Our teacher, the precious Buddha, taught a great variety of different paths and gave many different teachings. One of these was Mahamudra, the Great Seal, the essence and peak of all dharma teachings, the supreme path of practice which leads the practitioner step-by-step to direct recognition of mind’s true nature.
This specific Mahamudra text that Kyabgön Phakchok Rinpoche will be teaching, the Amrita of the Essential Accomplishment, belongs to the Taklung Kagyu lineage. The teachings of the Kagyu were passed down from the dharmakaya buddha Vajradhara to the mahasiddha Saraha, and then to Maitripa, Tilopa, Naropa, Marpa, Mila, and Gampopa. One of Gampopa’s main students was Pagmodrupa, and one of Pagmodrupa’s main students was Taklung Tanga Tashi Pal (1142-1210), “the one with supreme devotion”. He was the founder of the precious Taklung Kagyu lineage which has been transmitted without break down until the present day.
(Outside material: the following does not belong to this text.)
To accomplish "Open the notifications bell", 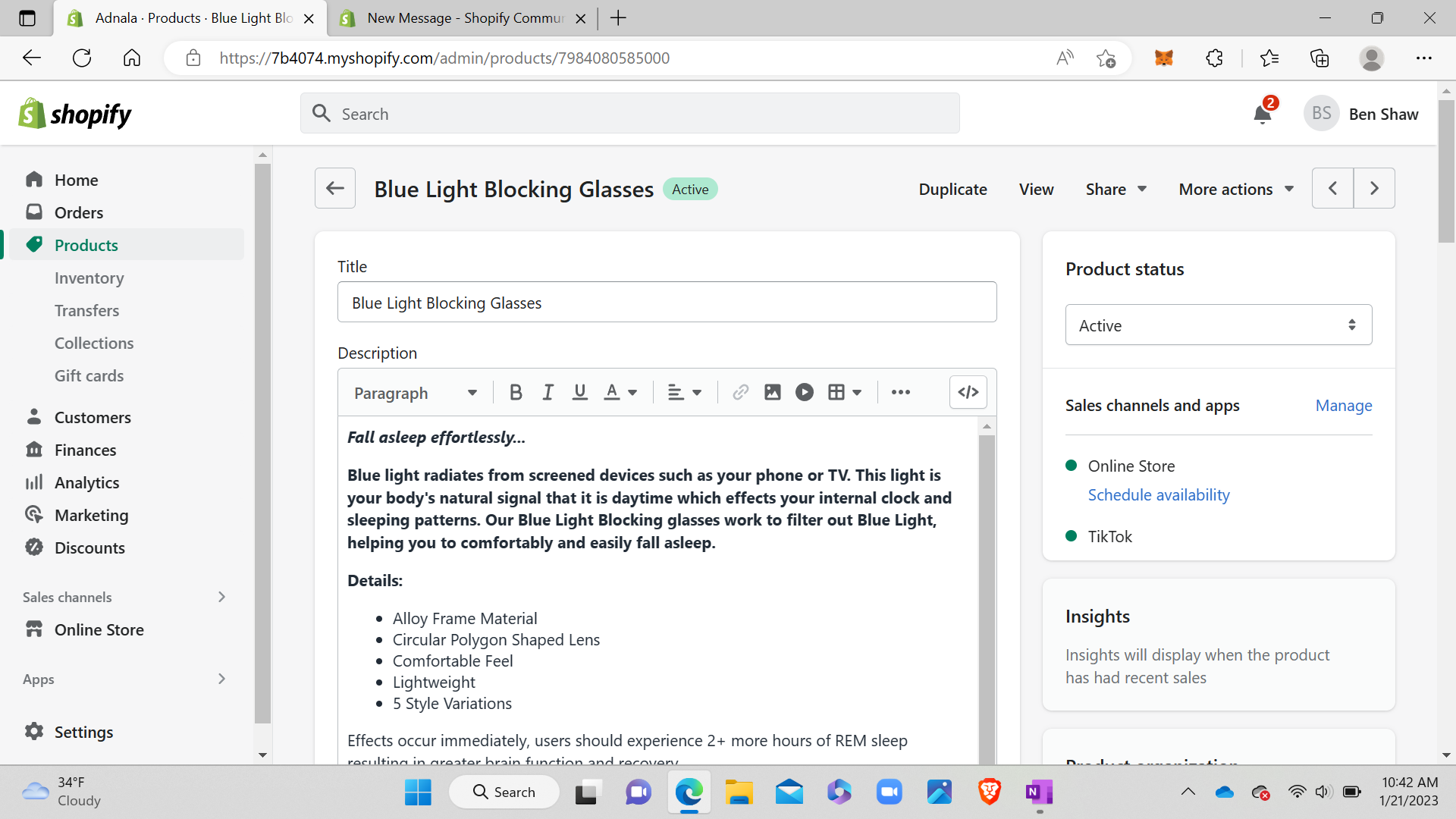I will click(x=1262, y=115).
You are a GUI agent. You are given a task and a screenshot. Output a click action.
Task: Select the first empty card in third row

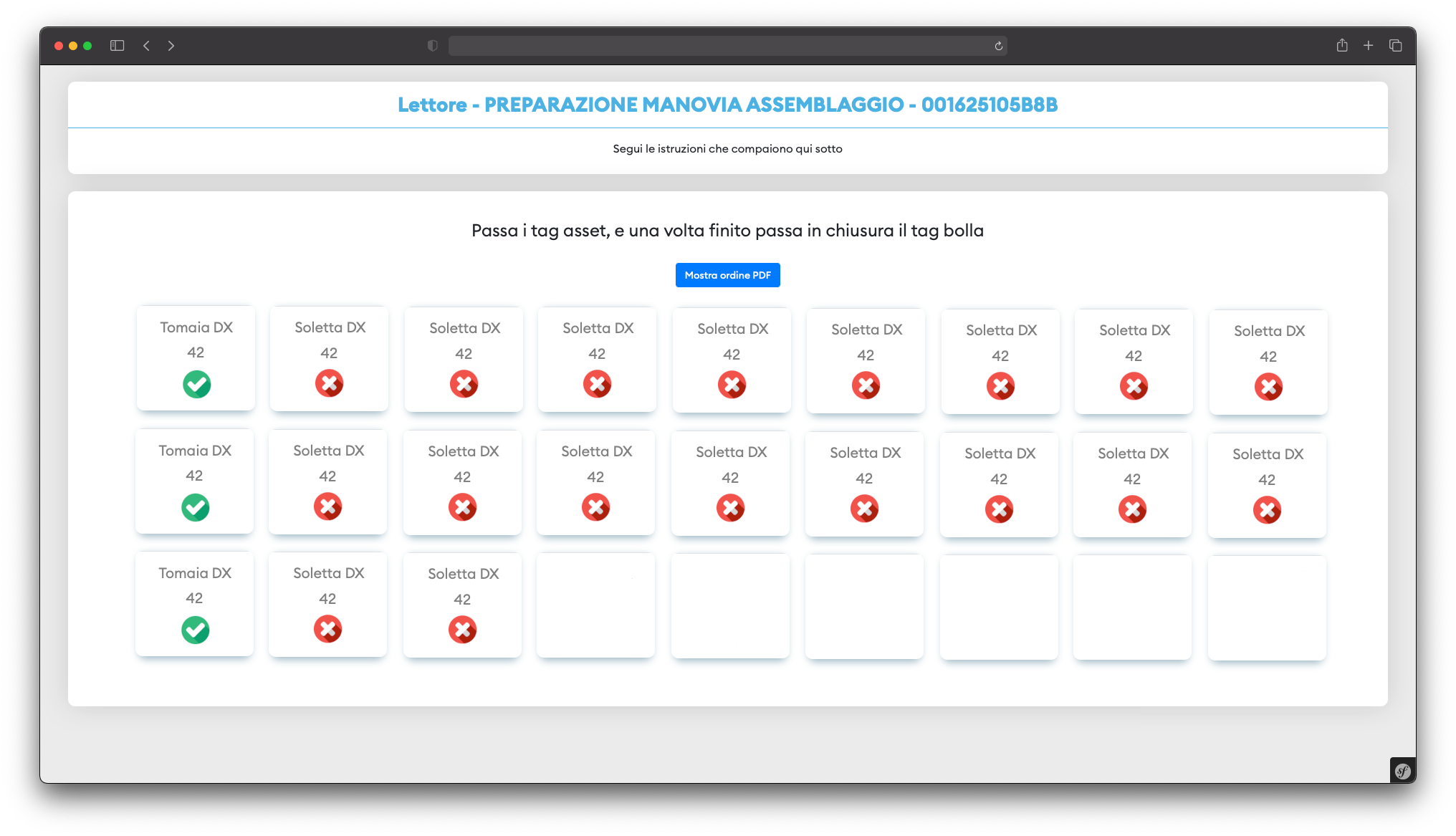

In Tibet, the main seat of the Taklung Kagyu is Riwoche in Kham where the lineage is upheld and passed on by three main masters: Kyabgön Shabdrung Rinpoche, Kyabgön Jedrung Rinpoche, and Kyabgön Phakchok Rinpoche.
This precious text, the Amrita of the Essential Accomplishment by the Taklung Kagyu master Gelong Ngawang Tashi Paldrub, condenses all of the Buddha’s teachings into a single gradual path that guides the student step-by-step. Short, precise, and easy to practice, it explains succinctly how to traverse the path from the outset of the four mind-changings up until essential Mahamudra, the peak of all of Buddha’s teachings. The text not only teaches different meditation techniques but is also adorned with priceless pith instructions and teaches different methods for overcoming various obstacles that can occur in one’s meditation practice. Therefore, it is a teaching that is deeply beneficial both for beginners and also for more advanced practitioners.
For Part I Retreatants:
Rinpoche will lead participants who are participating in this retreat for the first time, through the four mind-changings, the four foundations (or preliminary practices), and then through the detailed stages of shamata with and without focus taught in the text, including natural state shamata. Practising these different techniques of meditation enables us to gain mastery over our minds and lays the necessary foundation for the ensuing practice of vipashyana, the pointing-out of the true nature of mind.
For Part III, IV and V Retreatants:
To strengthen and stabilize the ability to rest in the true nature of mind, Rinpoche will kindly introduce teachings from the New Treasures of Chokgyur Lingpa (Chokling Tersar). Specific practices will be introduced and pith instructions from the great masters of the past on the intermediate stage (bardo) will be given.